We had to face a kind of jigsaw puzzle without the picture how to rebuild it.


Siem Reap
ON a muggy afternoon in Cambodia’s ancient Angkor complex, workers in hardhats hunch over the world’s biggest jigsaw puzzle, painstakingly assembling sandstone blocks.

Walled off from camera-toting tourists, the reconstruction of the 11th century Baphuon Temple is now astonishingly close to completion. “This is not easy to plan like a construction project is,” said architect Pascal Royere from the French School of Asian Studies, who is leading the rebuilding team.

Restorers dismantled Baphuon in the 1960s when it was falling apart, laying some 300,000 of its stone blocks in the grass and jungle around the site.
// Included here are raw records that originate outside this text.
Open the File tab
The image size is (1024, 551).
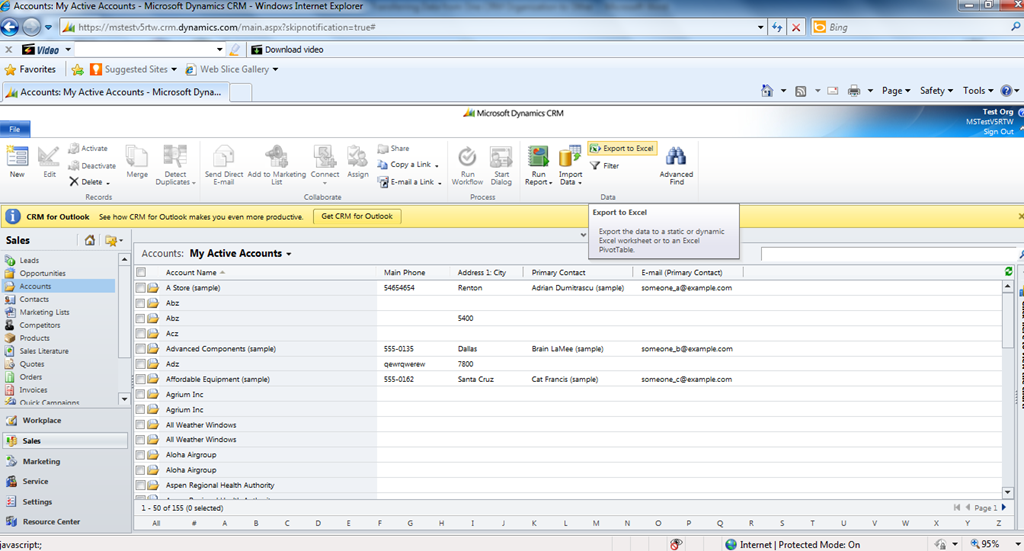click(x=15, y=129)
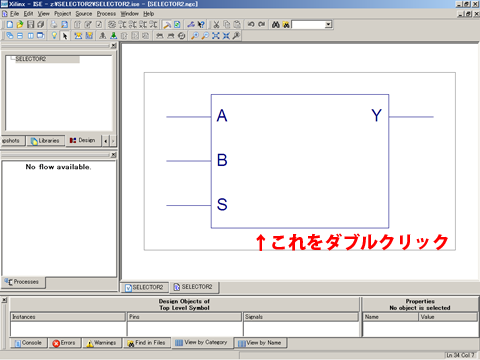The image size is (480, 360).
Task: Open the Project menu
Action: tap(63, 14)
Before the French-led team of archaeologists could reassemble the 34-metre-tall temple, the Khmer Rouge swept to power in 1975.

As the regime dismantled modern Cambodian society, even the records of its past – including those instructing researchers how to put Baphuon back together – were lost.

“The archive of the numbering system [for scattered stones] was stolen and destroyed by the Khmer Rouge,” Royere said.

“We had to face a kind of jigsaw puzzle without the picture how to rebuild it.”

Chinese envoy Zhou Daguan, who visited the Khmer kingdom in 1226, described Baphuon as “an exquisite site” with a bronze tower. Baphuon was the largest monument in the Khmer empire when it was built under King Udayadityavarman II as a Hindu temple dedicated to the goddess Shiva.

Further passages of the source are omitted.